Ryan wrote the music for two violins, a viola, and a cello and had the musicians play the piece three times. He mixed all the recordings together. “With four instruments playing three layers, I was able to create the sound of a 12-piece orchestra.”

For an entire day, going frame by frame, Ryan matched human emotion with sound and his work created one of the most powerful scenes in the film.

From Minnesota to California

Ryan grew up in Pike Lake, Minn., about 12 miles from Duluth. He played the trombone all through high school but his fascination with composing actually started with film. “I sat down with my dad and my brother, Robin, and we watched one movie after the next,” he said.

Years of film viewing taught him to look for more than the plot and characters; he paid attention to the score. By the time he arrived at UMD, he had created his first recording studio in his room. He’d write out music with a pencil and sheets of staff paper and then record it by using a collection of keyboards and musical instruments.

An album, with music composed by Ryan Rapsys, accompanied the release of the film.

An album, with music composed by Ryan Rapsys, accompanied the release of the film.

The UMD music program put Ryan together with Justin Rubin, professor of music and chair of the composition and theory program. “If I hadn’t met Justin Rubin, I wouldn’t be here,” Ryan says. “He opened my mind. I took a deep dive into film and music. I really enjoyed listening to different instruments, different sounds. He introduced me to so many composers, I learned about a whole new sonic world.”

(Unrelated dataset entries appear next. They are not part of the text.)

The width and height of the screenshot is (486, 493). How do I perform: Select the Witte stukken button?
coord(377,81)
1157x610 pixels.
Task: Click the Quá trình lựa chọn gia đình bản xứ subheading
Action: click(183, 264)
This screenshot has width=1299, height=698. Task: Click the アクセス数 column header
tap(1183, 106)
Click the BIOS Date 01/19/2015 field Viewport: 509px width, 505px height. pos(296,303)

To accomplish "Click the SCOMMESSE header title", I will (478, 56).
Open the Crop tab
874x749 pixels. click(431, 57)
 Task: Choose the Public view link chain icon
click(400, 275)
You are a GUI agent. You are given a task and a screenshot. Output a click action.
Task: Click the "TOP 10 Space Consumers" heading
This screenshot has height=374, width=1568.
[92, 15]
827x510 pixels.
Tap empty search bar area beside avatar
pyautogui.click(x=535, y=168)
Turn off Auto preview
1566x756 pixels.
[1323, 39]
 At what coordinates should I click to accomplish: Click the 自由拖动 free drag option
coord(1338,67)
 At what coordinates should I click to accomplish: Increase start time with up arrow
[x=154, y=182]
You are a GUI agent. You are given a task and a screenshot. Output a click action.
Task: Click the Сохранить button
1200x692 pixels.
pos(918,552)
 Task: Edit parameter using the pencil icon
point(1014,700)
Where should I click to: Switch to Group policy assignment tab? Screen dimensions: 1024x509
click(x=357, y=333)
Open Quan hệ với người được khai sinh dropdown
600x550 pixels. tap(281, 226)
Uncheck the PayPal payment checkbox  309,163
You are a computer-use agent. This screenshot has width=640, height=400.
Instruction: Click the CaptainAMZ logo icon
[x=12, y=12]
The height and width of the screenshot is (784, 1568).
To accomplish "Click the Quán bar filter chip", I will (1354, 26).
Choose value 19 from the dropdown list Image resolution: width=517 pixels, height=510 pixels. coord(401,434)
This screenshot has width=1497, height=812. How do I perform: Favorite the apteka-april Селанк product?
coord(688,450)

By the time Ryan graduated in 2004, he had taught himself techniques in electronic sound engineering, producing, sequencing, mixing and mastering. He worked with photographer Craig Blacklock on Minnesota North Shore, a book and documentary DVD.  Under Justin Rubin’s guidance and with inspiration from composer, Brian Eno, Ryan created the score for the documentary. “It was a unique bold score,” he says.

Ryan's life in Minnesota included composing scores for short videos and recording a music CD. He also married his wife, Christine. And then they were off to the Los Angeles area.

The California Dream

The Westwood loft was the site of his first California studio, and after that came the studio in Santa Clarita. Now Ryan has a studio in his house in Tehachapi, Calif., where he lives with Christine, his son Triston, and his dog, Lily.

Ryan continues to compose and arrange music for film, documentary, and commercial projects. IMDb, the definitive internet movie database, credits Ryan with 56 projects, two composing awards, and many nominations.

He does more than compositions for film. Ryan owns and operates the Resolution Music Collection, a production music library providing music tracks for licensing. "I've been involved in music licensing for a long time, including having my music used in 'Dateline,' NBC, 'The Today Show,' among many others," Ryan says. The database is accessed using search words. “I tag the music I create by emotion. I use words such as sad, happy, scary, and peaceful.” The user can refine their needs by genre, instrumentation, tempo, and more. “We have an extensive catalog, thousands of music clips, and we can provide companies what they need instantly.”

In addition to writing music scores for motion pictures and running a production music library, Ryan is doing a lot of work with music used for meditation. “That influence comes from Brian Eno as well,” he says. “Some of my ambient music is used in meditation videos as background sounds.”

Deep in the Scene

One of Ryan’s favorite moments was at the Santa Barbara Film Festival where he met singer-songwriter, David Crosby. Crosby was interested in the film because of its topic. It’s about a blue-collar woman who stands up to a corporation and small-town politicians. “David wrote a song especially for the movie,” Ryan says. The credits on the album, Little Pink House, list composers Ryan Rapsys and Scott McRae, alongside David Crosby.

Ryan mixes elements of classical, experimental, ambient, and electronic music and produces unique hybrid compositions. He has created a versatile composing style that works for different genres. The sensitivity he has for sounds that evoke specific and often subtle emotions is a tremendous asset. UMD is sure to hear more from Ryan in the coming years.